Our diplomacy is too colonial in attitude. Senior diplomats keep saying that for effective diplomacy one needs an underpinning of power. We are a nuclear state, for heaven’s sake. What more power does our Foreign Office want?  Although we have a poor government due to bad fiscal management, we are still a middle income country. So our foreign policy should be more aggressive. We should take the Indians to the International Criminal Court for genocide in an area which has special status given by the UN. India will refuse to submit to the jurisdiction of that body; so what!! We will have made our point and produced evidence.

The Financial Action Task Force, which started off as a reasonable institution, has morphed into a political tool in the hands of the G20 countries.

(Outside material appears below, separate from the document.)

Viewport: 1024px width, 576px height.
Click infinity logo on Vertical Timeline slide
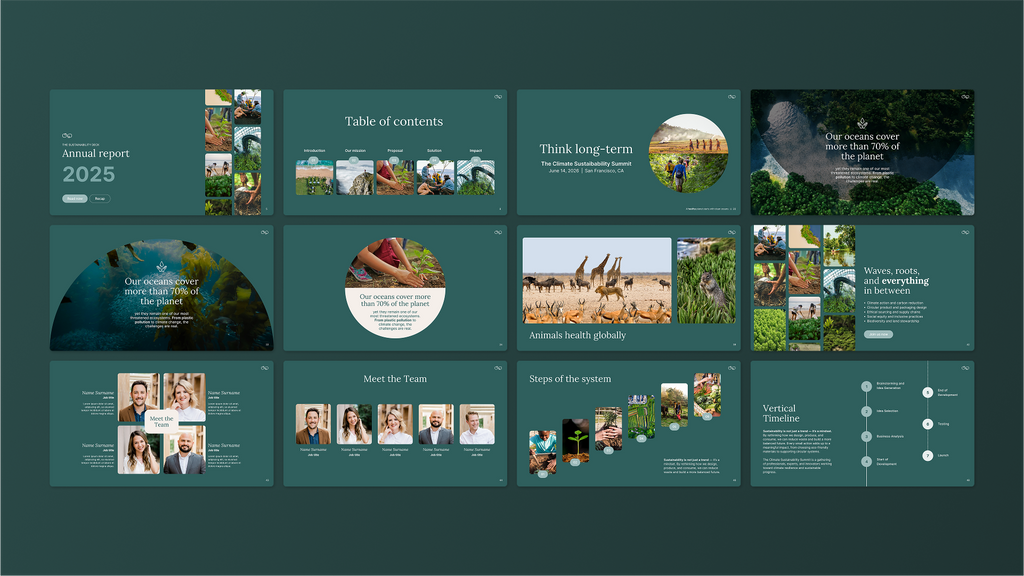[965, 368]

Should we not send information to the FATF about India’s involvement in the recent terrorism in Karachi? India, with their membership status in the G20, will probably have it brushed aside which would further prove that the FATF is no longer a trustworthy forum.

The Baluch Liberation Army and other such shadowy organizations which are the last vestiges of the Azad Baluchistan Movement of the 1960s and 1970s are on a slippery downward slope. Financial oxygen from India is keeping them alive. Over the decades, Baluchistan has transited into a politically strong and economically prosperous province of the country. Since the 18th Amendment to the Constitution, the per capita share of the province is more than the other units of the federation. If the political leadership of the province spends these resources wisely, Baluchistan is capable of great developmental strides. India’s utopian dream of creating another Mukti Bahini is a pipedream on which they are wasting money. Fine with us; it is their money.

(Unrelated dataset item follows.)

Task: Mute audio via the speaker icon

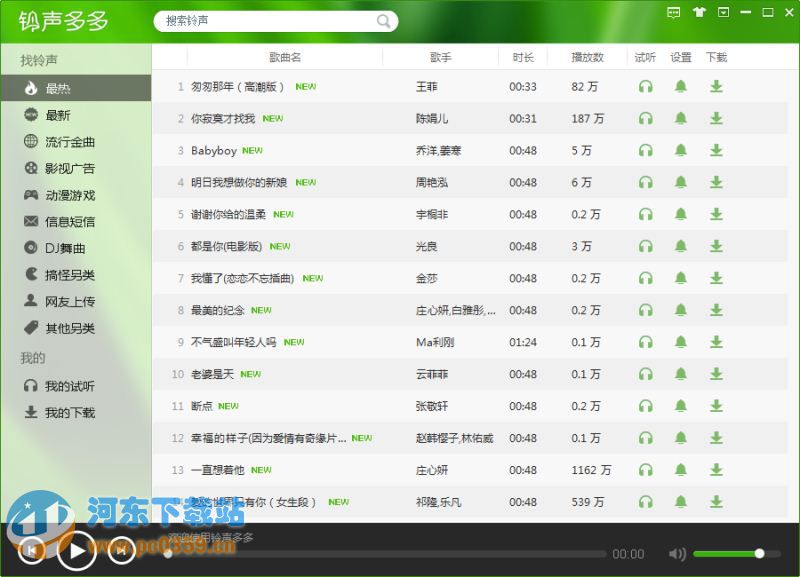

To defeat urban terrorism, good policing is of the essence. To begin with, all cities with a population of more than a million must have Commissioners of Police heading the service. London and many cities in South Asia are run by police commanded by a Commissioner of Police. The CP has judicial powers in minor offences,a  dedicated budget, and full powers in the recruitment, training and discipline over his staff. The officer is still responsible to the provincial government and is supervised by the Inspector-General. The signal advantage of this arrangement is that it creates a homogeneous police which can do what is called ‘community policing’ in a more effective manner. In such a scenario, intelligence gathering which is like lifeblood to counter-terrorism becomes a routine. A community which trusts the police will lay much useful information with their police station.

When he was the Vice President of the USA, Joe Biden, presently the Democratic nominee for President, spoke at one of the General Assemblies of the Association of Chiefs of Police. Here’s what he said:

“ Today, it is the local cop who is going to discover the local terrorist working out of a vacant house, who is going to find a bomb in a backpack abandoned at a train station…’s going to be the local cop doing his rounds”

The Karachi attack is not the last such incident. More may follow. The hope is that they will be met with the same resolve, yield the same results but without any casualty on our side.